I have been testing Aastra phones with SIP and had great results. I am
testing my cell phone now and sometimes get “-1” for id, status, utterance,
and confidence. What does that mean?

Cheers
Bruce B says:

January 7, 2012 at 12:03 am

NVM. I explored the code and see the logic. I had sox = 1 so it was failing
on RHEL.

To report, my cell phone from a PRI gets same confidence level just like
SIP. Building my control app now. Should make my life much easier while
driving. Thanks again 🙂

-Bruce
Bruce B says:

January 7, 2012 at 3:34 am

Added two new features to the script: Timeout value and speechdata type.

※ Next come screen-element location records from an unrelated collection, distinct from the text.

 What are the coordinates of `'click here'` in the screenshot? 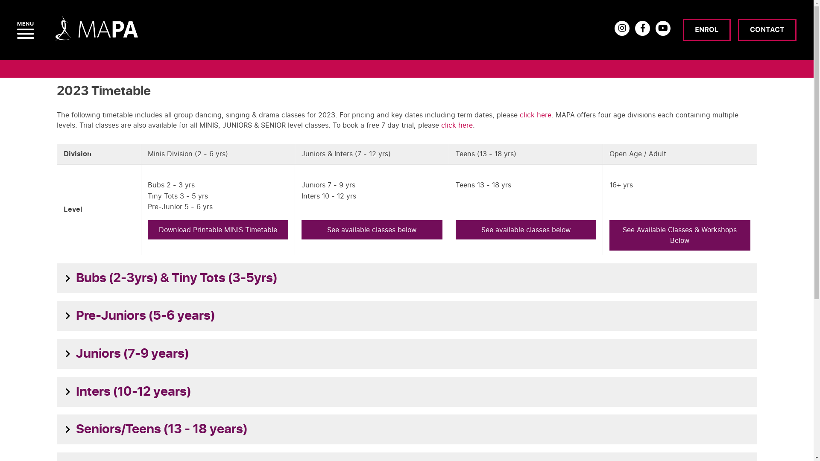 It's located at (456, 125).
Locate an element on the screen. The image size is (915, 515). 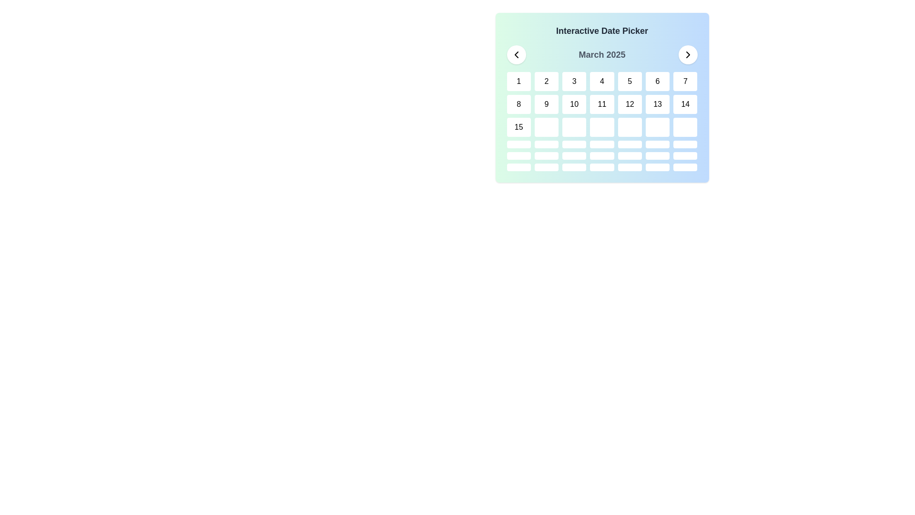
the 2nd empty cell button in the last row of the calendar date picker is located at coordinates (547, 167).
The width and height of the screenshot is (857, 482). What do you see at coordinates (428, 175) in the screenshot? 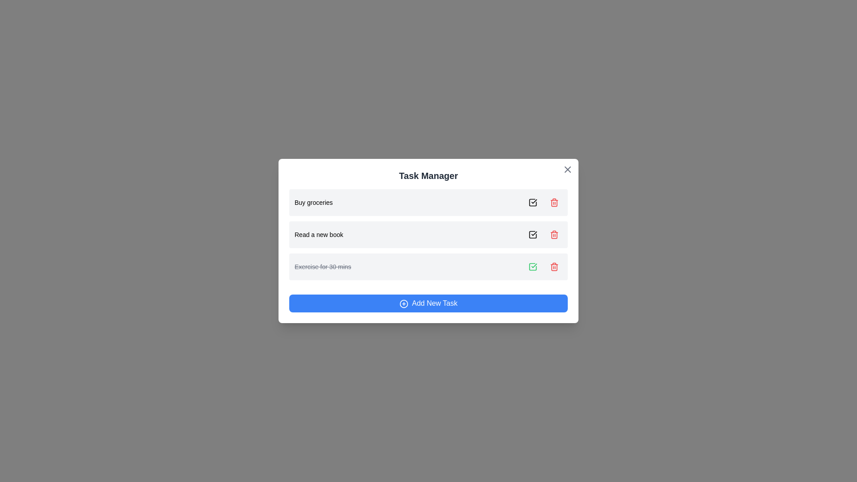
I see `the bold 'Task Manager' text at the top center of the white dialog box with rounded corners` at bounding box center [428, 175].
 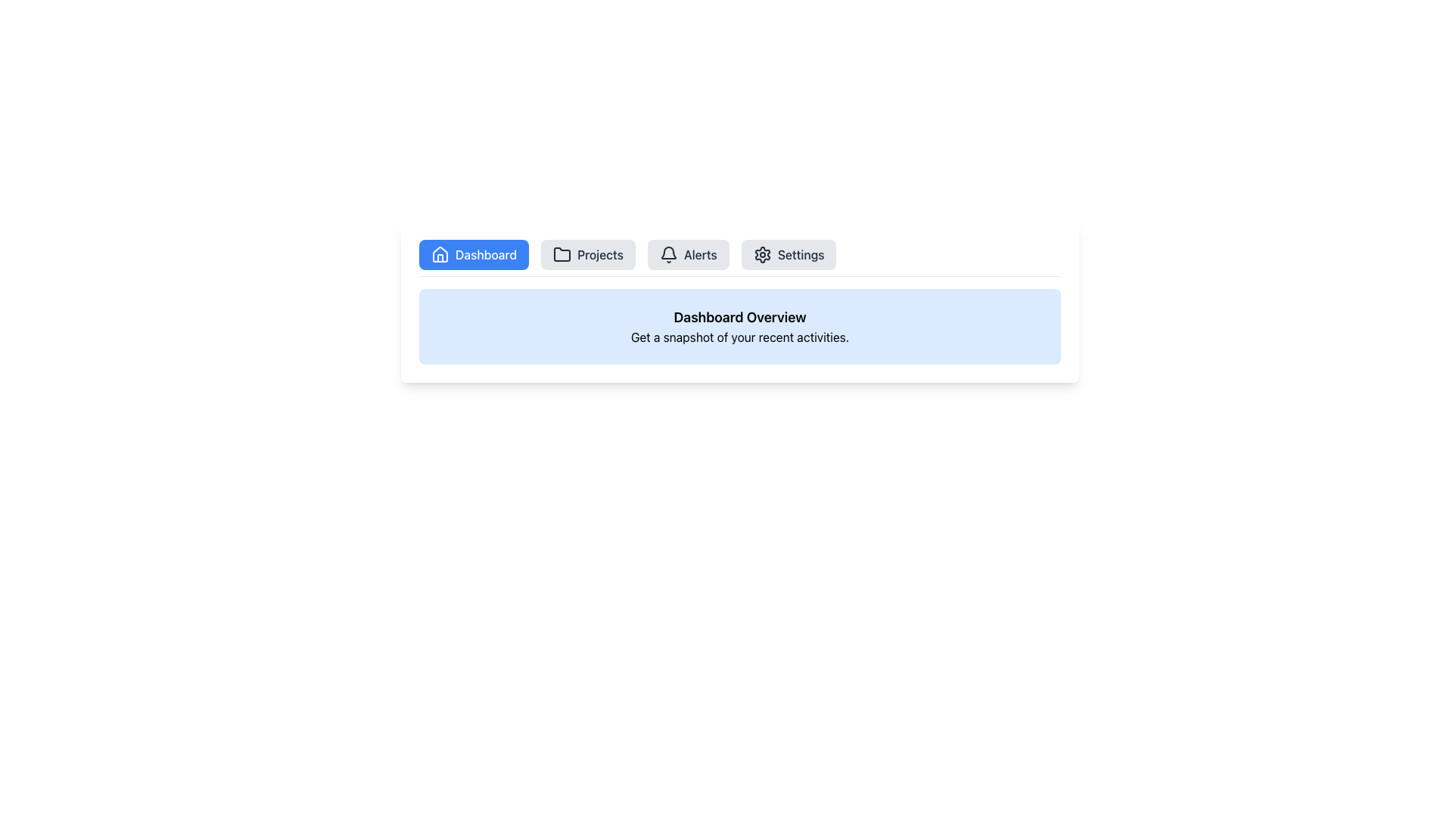 What do you see at coordinates (788, 253) in the screenshot?
I see `the 'Settings' button, which features a cogwheel icon and is the fourth element in the navigation bar` at bounding box center [788, 253].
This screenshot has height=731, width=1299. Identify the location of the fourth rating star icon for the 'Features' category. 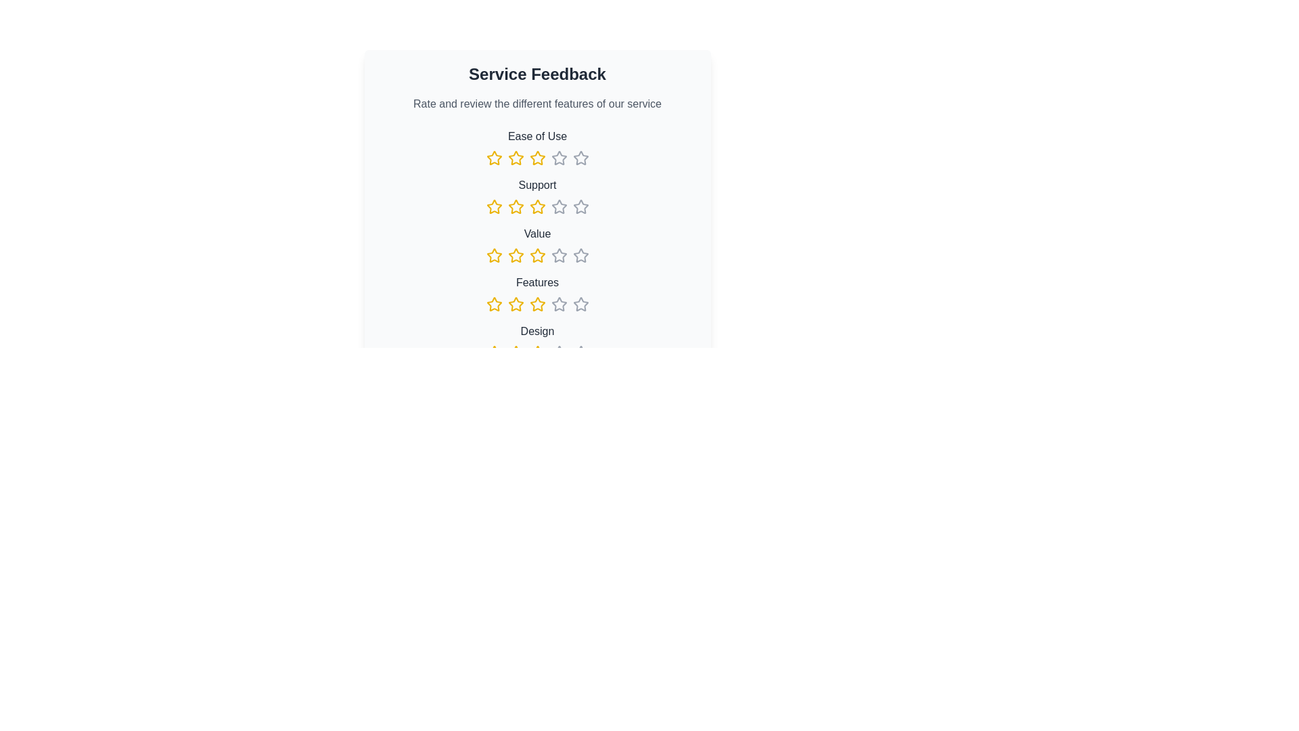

*exten => s,n,agi(speech-recog.agi,en-US,3000,phoneNumb)*
– Will listen for 3 seconds and sanitize return as a single number without
any spaces in between. This helps when one reads phone number in format
415-554-2323 and google returns, “415 554 2323” as result which is not very
usable.

*exten => s,n,agi(speech-recog.agi,en-US,20000,string)*
– Will listen for 20 second and return result as provided by Google
untouched.

It would be great to see them in future versions as I seem to need them
dearly in a real life scenario.

Updated script attached.

-Bruce

speech-recog.agi
Lefteris Zafiris says:

January 7, 2012 at 8:22 am

Thank you Bruce for the testing and the suggestions.
Both features added in the script. Timeout can now be set by the user,
also -1 means no timeout and the recording keeps going till # is pressed.
Space gets stripped between digits, this is now the default behavior and
there’s no need to determine the ‘speechdata’ type.
The updated code can be found here:
https://github.com/zaf/asterisk-speech-recog/tarball/master

Next on my TODO list is to make use of the asterisk speech recognition
API (https://wiki.asterisk.org/wiki/display/AST/Speech+Recognition+API)
This will make the application actually usable for real case scenarios
and not a proof of concept as it is now.
"Danny Nicholas" says:

January 12, 2012 at 11:50 am

Two more “offerings” – #1 – add DTMF parameter so function can be stopped by
pressing a digit or digits other than * or # – #2 – add an option to
“silence” the beep. If you were using this in an IVR and wanted to say
“press 1 or say help for help”, silencing the beep before recording would
(IMO) make the rendering sound more “professional”/less “mechanical”.
Lefteris Zafiris says:

January 12, 2012 at 3:49 pm

Both features added:
Bruce B says:

July 4, 2012 at 12:45 pm

Hey Zaf,

Just checking the Google Speech Recognition package again and I can’t see
WolframAlpha.agi file. I check all of your projects on Git hub but can’t find wolframalpha.agi. Please let us know what the URL is.

Thanks,
Bruce
Lefteris Zafiris says:

July 4, 2012 at 2:08 pm

It is under the folder samples/wolfram/

https://github.com/zaf/asterisk-speech-recog/tree/master/samples/wolfram

————–
Brian Knep says:

January 4, 2012 at 12:21 pm

Currently I have seen that most trusted speech system with asterisk is Lumenvox but as it is not free so hoping Google speech engine is a nice way of doing speech recognition. I have also tried this but I hear only silence when agi is launched, and looks like it is stuck. Nothing happens if I press # or any button, until I hangup and agi script exis. I am working to resolve this and will update accordingly. Any one, any idea about this?